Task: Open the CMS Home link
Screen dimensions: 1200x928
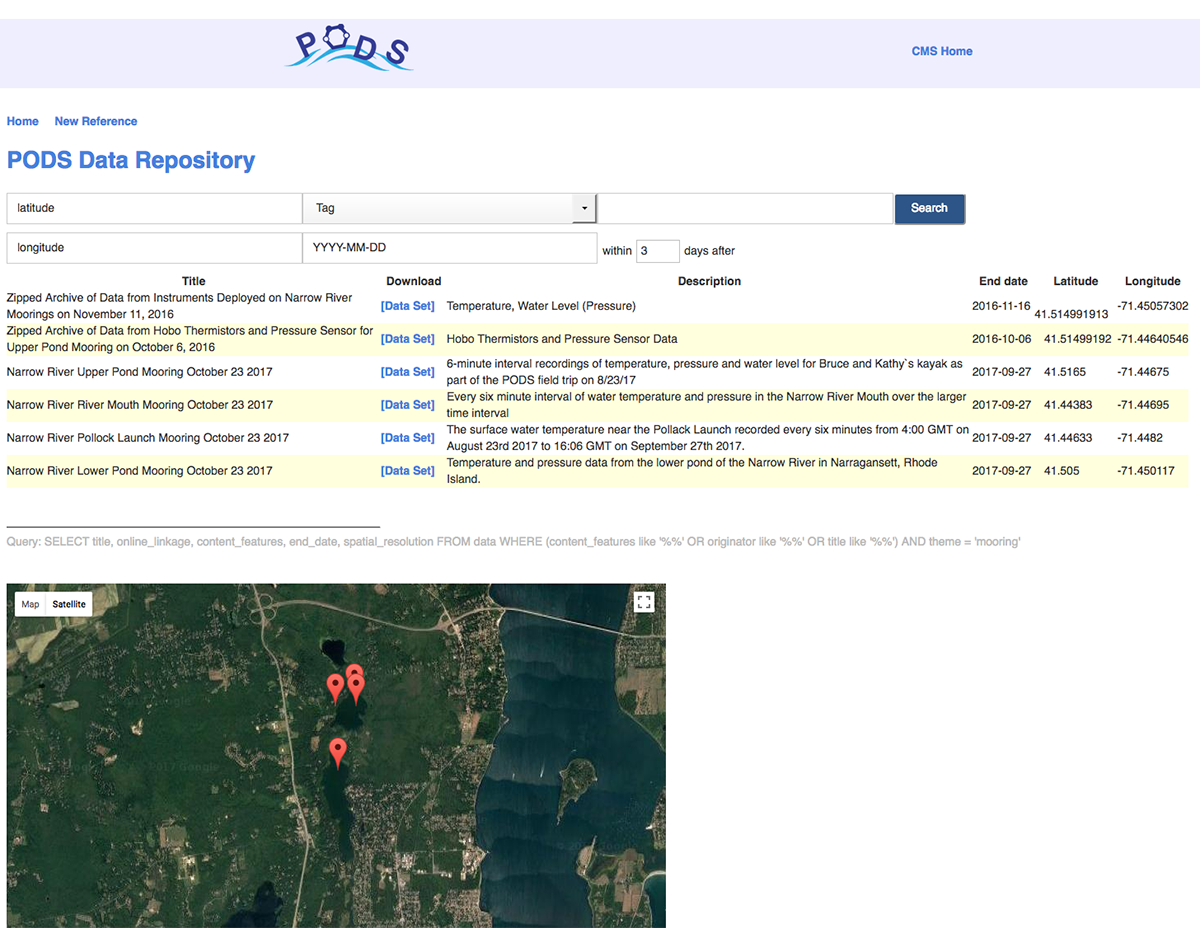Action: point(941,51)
----------------
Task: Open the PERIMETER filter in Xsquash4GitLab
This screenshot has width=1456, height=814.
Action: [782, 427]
----------------
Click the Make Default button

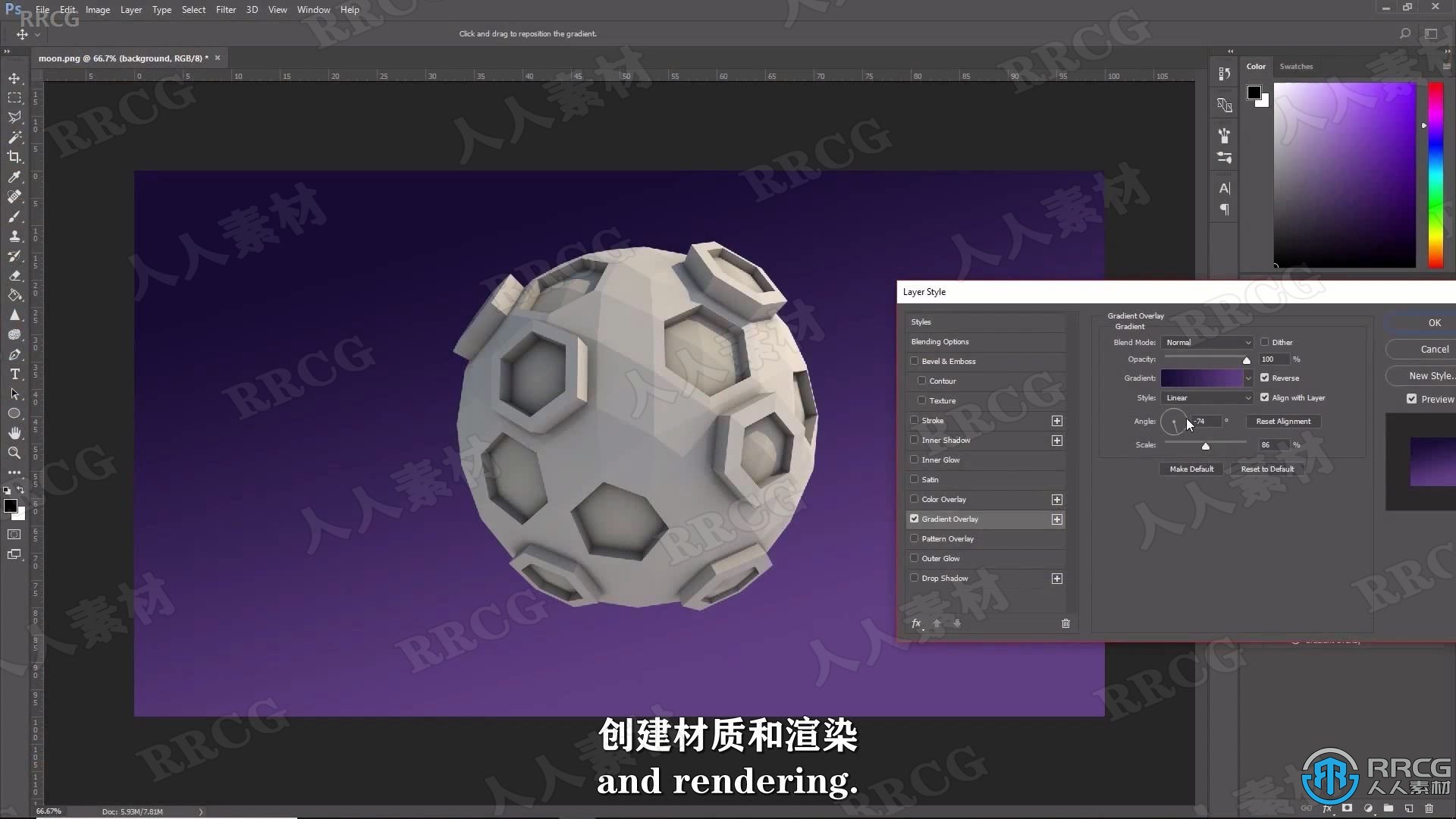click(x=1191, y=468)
----------------
Direction - Can you give the rows starting at the line that contains "Task: Open the CMS Home link" and ending at the line that contains "Action: point(941,51)" as a Markdown table with the columns Position and Text, leaving out blank lines and the pictures?

Correct result -
| Position | Text |
|---|---|
| 1 | Task: Open the CMS Home link |
| 2 | Screen dimensions: 1200x928 |
| 3 | Action: point(941,51) |